GIVEN RECORDS.

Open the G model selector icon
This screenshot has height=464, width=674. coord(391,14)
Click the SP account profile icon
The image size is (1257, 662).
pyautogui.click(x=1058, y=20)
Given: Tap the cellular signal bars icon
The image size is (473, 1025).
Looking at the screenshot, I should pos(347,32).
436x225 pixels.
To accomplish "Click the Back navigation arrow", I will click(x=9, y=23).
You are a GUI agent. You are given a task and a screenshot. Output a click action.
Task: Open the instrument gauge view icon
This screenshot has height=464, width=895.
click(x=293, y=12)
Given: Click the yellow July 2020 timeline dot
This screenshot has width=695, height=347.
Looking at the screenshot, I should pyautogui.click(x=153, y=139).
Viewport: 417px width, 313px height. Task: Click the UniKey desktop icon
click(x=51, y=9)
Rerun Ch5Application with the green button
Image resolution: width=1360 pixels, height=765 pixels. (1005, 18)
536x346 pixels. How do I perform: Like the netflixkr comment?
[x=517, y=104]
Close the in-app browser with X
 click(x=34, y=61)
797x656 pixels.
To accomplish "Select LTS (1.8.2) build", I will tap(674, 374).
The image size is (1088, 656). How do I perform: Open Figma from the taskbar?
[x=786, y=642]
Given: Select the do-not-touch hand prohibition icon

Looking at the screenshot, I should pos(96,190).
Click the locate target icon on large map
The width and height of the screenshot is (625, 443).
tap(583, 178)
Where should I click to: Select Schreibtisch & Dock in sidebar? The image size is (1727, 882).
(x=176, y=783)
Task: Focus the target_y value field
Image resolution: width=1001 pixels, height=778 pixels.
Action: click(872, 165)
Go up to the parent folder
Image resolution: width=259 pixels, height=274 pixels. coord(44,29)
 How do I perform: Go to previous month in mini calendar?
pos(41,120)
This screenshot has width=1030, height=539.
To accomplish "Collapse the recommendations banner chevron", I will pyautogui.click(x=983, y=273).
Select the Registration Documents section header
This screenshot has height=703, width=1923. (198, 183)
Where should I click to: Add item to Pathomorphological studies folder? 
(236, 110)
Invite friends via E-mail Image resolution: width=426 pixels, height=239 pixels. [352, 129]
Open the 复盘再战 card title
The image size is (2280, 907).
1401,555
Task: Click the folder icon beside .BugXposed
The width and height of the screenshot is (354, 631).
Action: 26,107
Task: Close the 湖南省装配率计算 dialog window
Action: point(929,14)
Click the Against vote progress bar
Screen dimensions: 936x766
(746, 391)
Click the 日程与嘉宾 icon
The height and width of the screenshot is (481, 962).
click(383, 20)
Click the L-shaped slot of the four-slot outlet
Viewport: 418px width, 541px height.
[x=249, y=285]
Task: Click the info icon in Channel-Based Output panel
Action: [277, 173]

TO DO.
Convert all of the data above into a numbered list with one line per item, and leave out any blank lines.

RIGHT ANSWER.
1. Open the G model selector icon
2. This screenshot has height=464, width=674. coord(391,14)
3. Click the SP account profile icon
4. The image size is (1257, 662).
5. pyautogui.click(x=1058, y=20)
6. Given: Tap the cellular signal bars icon
7. The image size is (473, 1025).
8. Looking at the screenshot, I should pos(347,32).
9. 436x225 pixels.
10. To accomplish "Click the Back navigation arrow", I will click(x=9, y=23).
11. You are a GUI agent. You are given a task and a screenshot. Output a click action.
12. Task: Open the instrument gauge view icon
13. This screenshot has height=464, width=895.
14. click(x=293, y=12)
15. Given: Click the yellow July 2020 timeline dot
16. This screenshot has width=695, height=347.
17. Looking at the screenshot, I should pyautogui.click(x=153, y=139).
18. Viewport: 417px width, 313px height. Task: Click the UniKey desktop icon
19. click(x=51, y=9)
20. Rerun Ch5Application with the green button
21. Image resolution: width=1360 pixels, height=765 pixels. (1005, 18)
22. 536x346 pixels. How do I perform: Like the netflixkr comment?
23. [x=517, y=104]
24. Close the in-app browser with X
25.  click(x=34, y=61)
26. 797x656 pixels.
27. To accomplish "Select LTS (1.8.2) build", I will tap(674, 374).
28. The image size is (1088, 656). How do I perform: Open Figma from the taskbar?
29. [x=786, y=642]
30. Given: Select the do-not-touch hand prohibition icon
31. Looking at the screenshot, I should pos(96,190).
32. Click the locate target icon on large map
33. The width and height of the screenshot is (625, 443).
34. tap(583, 178)
35. Where should I click to: Select Schreibtisch & Dock in sidebar? The image size is (1727, 882).
36. (x=176, y=783)
37. Task: Focus the target_y value field
38. Image resolution: width=1001 pixels, height=778 pixels.
39. Action: click(872, 165)
40. Go up to the parent folder
41. Image resolution: width=259 pixels, height=274 pixels. coord(44,29)
42.  How do I perform: Go to previous month in mini calendar?
43. pos(41,120)
44. This screenshot has width=1030, height=539.
45. To accomplish "Collapse the recommendations banner chevron", I will pyautogui.click(x=983, y=273).
46. Select the Registration Documents section header
47. This screenshot has height=703, width=1923. (198, 183)
48. Where should I click to: Add item to Pathomorphological studies folder? 
49. (236, 110)
50. Invite friends via E-mail Image resolution: width=426 pixels, height=239 pixels. [352, 129]
51. Open the 复盘再战 card title
52. The image size is (2280, 907).
53. 1401,555
54. Task: Click the folder icon beside .BugXposed
55. The width and height of the screenshot is (354, 631).
56. Action: 26,107
57. Task: Close the 湖南省装配率计算 dialog window
58. Action: point(929,14)
59. Click the Against vote progress bar
60. Screen dimensions: 936x766
61. (746, 391)
62. Click the 日程与嘉宾 icon
63. The height and width of the screenshot is (481, 962).
64. click(383, 20)
65. Click the L-shaped slot of the four-slot outlet
66. Viewport: 418px width, 541px height.
67. [x=249, y=285]
68. Task: Click the info icon in Channel-Based Output panel
69. Action: [277, 173]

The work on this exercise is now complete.